Un certo perfezionismo, di sicura marca eppure non considerato attentamente, si nasconde nelle nostre reazioni quotidiane, soprattutto attive nei gruppi ristretti.

Se dico a una persona che cammina con le stampelle: “Tu cammini male”, quella persona di solito reagisce con un “purtroppo”.

Se invece a una persona che, anche in un ambiente di 30 per 80 metri, apre finestre e porte per “avere aria”, dico: “Tu sei un claustrofobo”, quella persona si adonta e reagisce. Questa ipotesi è confermata nei fatti.

Perché ciò accade? Perché durante l’educazione (e gli studi di psicologia) ha saputo che la claustrofobia è un difetto, e spesso i difetti fisici e psichici sono considerati onte morali, e l’onta morale si oppone alla perfezione personale; allora si respinge l’onta che svela l’imperfezione.

Difendere la propria perfezione, inesistente e fantasticata, non credo che sia un difetto inferiore a quello di essere claustrofobo.
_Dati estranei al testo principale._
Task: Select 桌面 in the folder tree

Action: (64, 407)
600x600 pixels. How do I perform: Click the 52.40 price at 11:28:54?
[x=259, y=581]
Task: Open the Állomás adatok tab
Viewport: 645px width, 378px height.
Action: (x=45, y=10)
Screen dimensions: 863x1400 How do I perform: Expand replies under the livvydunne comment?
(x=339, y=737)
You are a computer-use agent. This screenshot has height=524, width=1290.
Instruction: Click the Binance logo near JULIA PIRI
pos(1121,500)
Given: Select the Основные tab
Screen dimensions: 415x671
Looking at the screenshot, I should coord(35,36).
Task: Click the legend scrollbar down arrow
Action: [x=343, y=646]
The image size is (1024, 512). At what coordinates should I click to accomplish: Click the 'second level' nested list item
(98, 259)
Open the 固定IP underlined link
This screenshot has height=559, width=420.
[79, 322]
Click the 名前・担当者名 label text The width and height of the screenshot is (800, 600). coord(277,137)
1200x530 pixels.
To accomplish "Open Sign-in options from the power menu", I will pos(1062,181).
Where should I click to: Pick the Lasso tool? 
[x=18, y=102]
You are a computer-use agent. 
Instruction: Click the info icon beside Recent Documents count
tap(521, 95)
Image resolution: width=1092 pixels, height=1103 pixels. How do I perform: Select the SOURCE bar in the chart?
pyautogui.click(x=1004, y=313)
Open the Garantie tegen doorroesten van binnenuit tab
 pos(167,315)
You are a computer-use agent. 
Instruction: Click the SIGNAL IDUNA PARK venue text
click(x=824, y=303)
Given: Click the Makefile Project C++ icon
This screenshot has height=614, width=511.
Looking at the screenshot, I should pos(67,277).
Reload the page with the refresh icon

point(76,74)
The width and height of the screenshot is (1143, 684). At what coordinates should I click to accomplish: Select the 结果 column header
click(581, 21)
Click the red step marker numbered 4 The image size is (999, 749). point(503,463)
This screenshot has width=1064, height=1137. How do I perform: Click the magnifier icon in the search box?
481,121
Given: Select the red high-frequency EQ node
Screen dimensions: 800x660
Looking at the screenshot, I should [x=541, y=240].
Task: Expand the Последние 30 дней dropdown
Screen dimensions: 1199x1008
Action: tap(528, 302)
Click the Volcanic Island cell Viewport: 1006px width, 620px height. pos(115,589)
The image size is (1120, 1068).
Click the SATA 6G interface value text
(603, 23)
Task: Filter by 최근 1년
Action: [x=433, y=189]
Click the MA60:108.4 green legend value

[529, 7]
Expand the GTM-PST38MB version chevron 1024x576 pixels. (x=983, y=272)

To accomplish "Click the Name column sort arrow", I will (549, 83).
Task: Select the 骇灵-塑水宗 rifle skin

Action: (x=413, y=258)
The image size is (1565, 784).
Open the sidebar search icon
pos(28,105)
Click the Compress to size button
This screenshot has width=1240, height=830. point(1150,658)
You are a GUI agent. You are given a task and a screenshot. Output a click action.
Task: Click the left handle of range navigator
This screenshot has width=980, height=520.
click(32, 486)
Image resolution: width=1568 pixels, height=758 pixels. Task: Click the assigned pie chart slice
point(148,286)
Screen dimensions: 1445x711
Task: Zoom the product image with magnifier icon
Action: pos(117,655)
Però la stessa persona, che a parole riconosce di non essere perfetta, è sempre ipercritica sui difetti e sulle debolezze degli altri. E noi sappiamo che la critica sul prossimo, è lanciata da chi ha una trave nel proprio occhio.

E siamo tutti, soprattutto se molto zelanti nel porre in luce i difetti degli altri, con gli occhi cisposi, per la trave che grava sul nostro occhio. Sarebbe così semplice e così bello se i difetti, di cui tutti siamo ben forniti, suscitassero in noi un sorriso manzoniano, e ci aiutassero a vedere con serenità i nostri e gli altrui difetti, senza adombrarci contro di noi, rodendoci la vita, né contro gli altri, rodendo la loro carne col sarcasmo.